OCP Summit: How Cloud Data Centers Scale to Accommodate Ever-Growing Amounts of Data

  • Hyperscale data centers

Welcome to the OCP Summit 2017, hosted by the Open Compute Project this week, March 8 and 9 at the Santa Clara Convention Center in Santa Clara, California. Seagate’s here joining more than 2,500 IT architects who typically attend the summit from the technology, finance, government and consulting sectors. Worldwide the OCP community comprises thousands of participants spanning hundreds of companies, each working to further develop and define the OCP specifications and make possible the most flexible, efficient and sustainable infrastructures.

Hyperscale Data Centers, and why the Open Compute Project is so important

As cloud data centers scale to accommodate ever-growing amounts of data, traditional data center approaches won’t meet their needs for reasons of scale, cost and performance.

Instead, organizations are taking cues from companies like Facebook to create commodity- and open standards-based storage based on storage specifications set forth by the Open Compute Project (OCP) and other open models.

Here’s why: This approach can help reduce the complexity of hyperscale computing and make it accessible to all organizations grappling with how to scale their data centers — from cloud service providers to traditional enterprises like those in the government and financial services sectors.

Following the standards put forth by OCP, the approach emphasizes more efficient design and deployment of commodity infrastructure to help address the data deluge despite the budget constraints so many organizations face, providing a viable way to scale while handling ever-growing amounts of data.

Seagate’s involvement with the Open Compute Project

Today’s hyperscale data centers want to adopt the fastest and highest capacity storage technology with the latest and most sustainable standards. OCP storage specifications help meet these objectives by reducing the power and cost burdens traditionally associated with operating at this level of performance.
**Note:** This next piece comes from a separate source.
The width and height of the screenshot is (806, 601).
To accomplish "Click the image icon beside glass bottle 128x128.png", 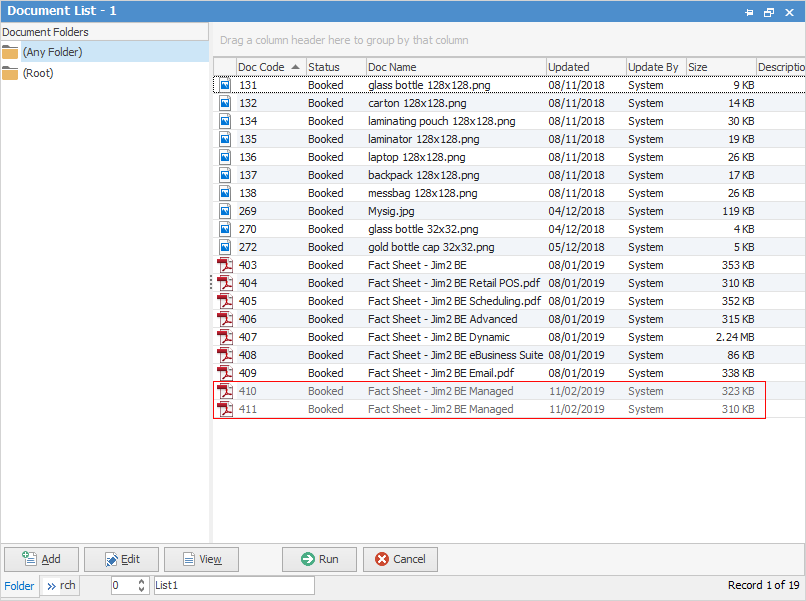I will tap(224, 85).
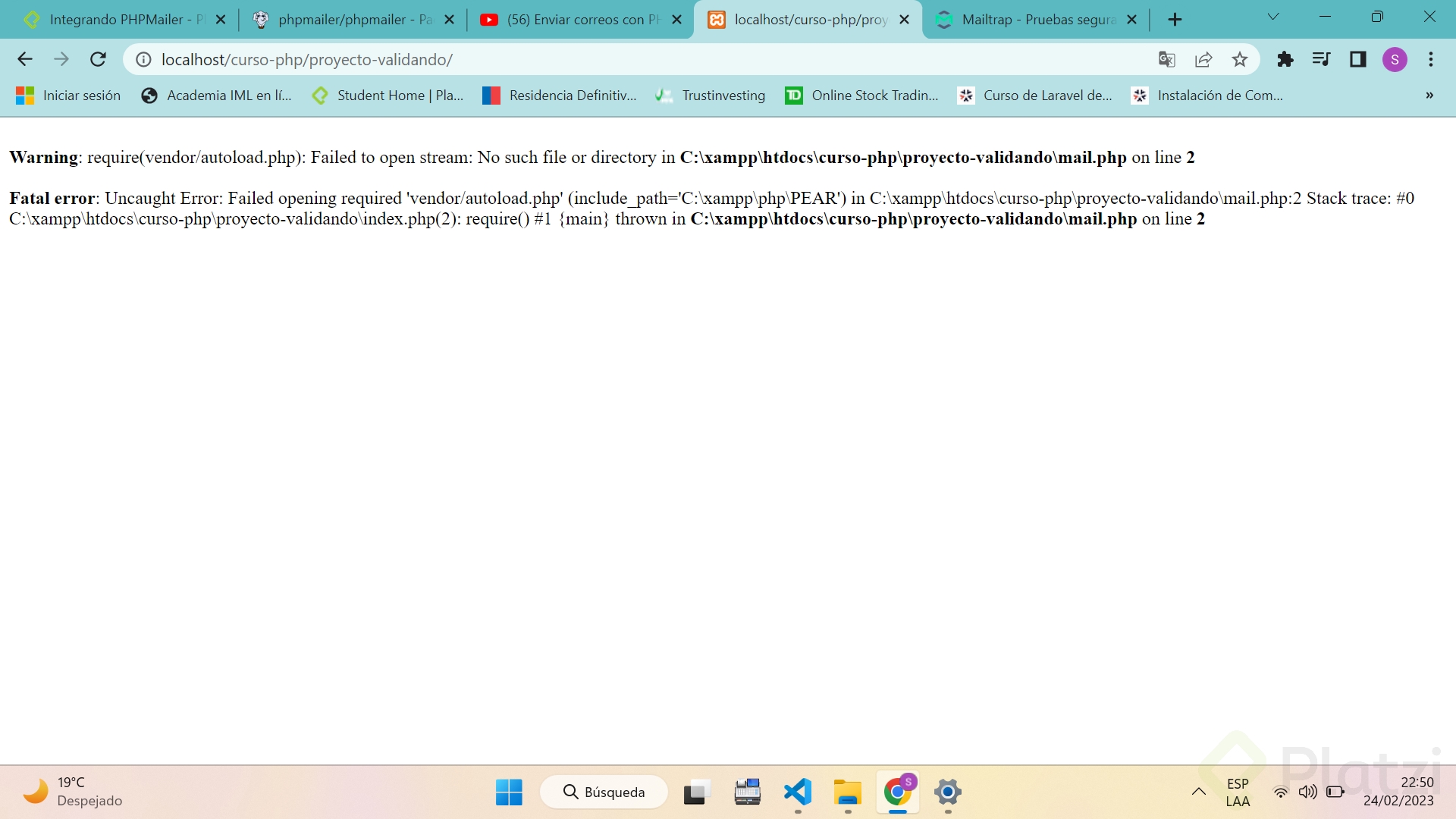The height and width of the screenshot is (819, 1456).
Task: Open the tab search dropdown arrow
Action: [1272, 17]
Seagate believes this OCP-focused approach offers the best model to accelerate the innovations needed to support data growth in cloud data centers — while also enabling enterprises to easily scale their infrastructure as their data needs evolve.
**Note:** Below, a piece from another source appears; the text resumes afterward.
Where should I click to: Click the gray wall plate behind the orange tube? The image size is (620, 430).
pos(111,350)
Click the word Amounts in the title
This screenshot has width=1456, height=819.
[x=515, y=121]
Seagate is actively invested in driving these developments, and it’s paying off today in what we’re able to deliver for data center customers.

Architects of Data-Driven Empires

As a key player in the OCP community, our involvement is multifaceted. We work with other OCP members to understand the needs of, and find consensus within, the industry — and to define the direction and design of future OCP Open-Compute-Projectsolutions and to solve storage challenges faced by hyperscale players, from developing common APIs for managing drive health, to designing the world’s most energy efficient architectures to handle unprecedented scale at the lowest possible cost.

And, our storage solutions are part of OCP-compliant partner solutions from many leaders, with several showing solutions at OCP this week including Dell EMC, Inspur, Marvell, Mellanox, Red Hat, QCT and Wiwynn.

Seagate’s enterprise data center portfolio — a complete ecosystem of HDD, SSD and storage system products — is designed to help customers manage the deluge of data they face and move the right data where it’s needed fast to meet rapidly evolving business priorities and market demands.

This portfolio includes technologies that meet OCP specifications and can help hyperscale data centers obtain more value from the rapidly expanding amount of data they must contend with, even under the most demanding application requirements.

New Seagate OCP-compliant technology leads the way

Among Seagate’s offerings that meet OCP specifications are new flash and hard drive innovations that push speed, capacity and density limits for today’s data centers.

12TB Enterprise Capacity HDD

At this year’s OCP Summit, Seagate announced our new 12TB Enterprise Capacity 3.5 HDD, designed to deliver highly scalable and energy-efficient hard drive storage using Seagate’s power-efficient helium technology while supplying more than 10PB of capacity in a standard 42U rack, resulting in improved total cost of ownership.

This new hard drive design supports even denser storage solutions than before, but uses the same data center infrastructure — ideal for data centers looking to more efficiently and cost-effectively scale to accommodate increasing amounts of data.

Building on our fast-growing flash innovations

At Booth #B7 on the floor of the Summit we’re also demonstrating our new SSD technologies for the future. They include:

  • Our fastest NVMe M.2 SSD, featuring high-speed boot and caching in an ultra-small M.2 form factor.
  • A dense, low-power 4TB NVMe M.2 SSD in an ultra-small M.2 form factor and ideal for all-flash arrays.

These technology innovations reflect the reality of data centers working to accommodate an ever-increasing amount of data: Time is money, and your data is only as good as how easily you can access it and put it to use.

These SSD technologies will help improve on demands for fast access to information, where split seconds drive incremental value gains.

They represent an ideal for data centers seeking to easily grow with their data without losing the ability to quickly access and process it — a scenario commonly seen in applications involving high-performance computing, scale-out databases and Big Data analytics, such as scientific research and weather modeling.

These are just a few compelling examples of how Seagate’s depth and breadth of technology innovation continues to move ahead to help meet data center needs, regardless of data center size or specialty. Our aim as a key member of OCP continues to be innovating to help IT architects push the envelope on storage capacity, scale, cost, performance and security.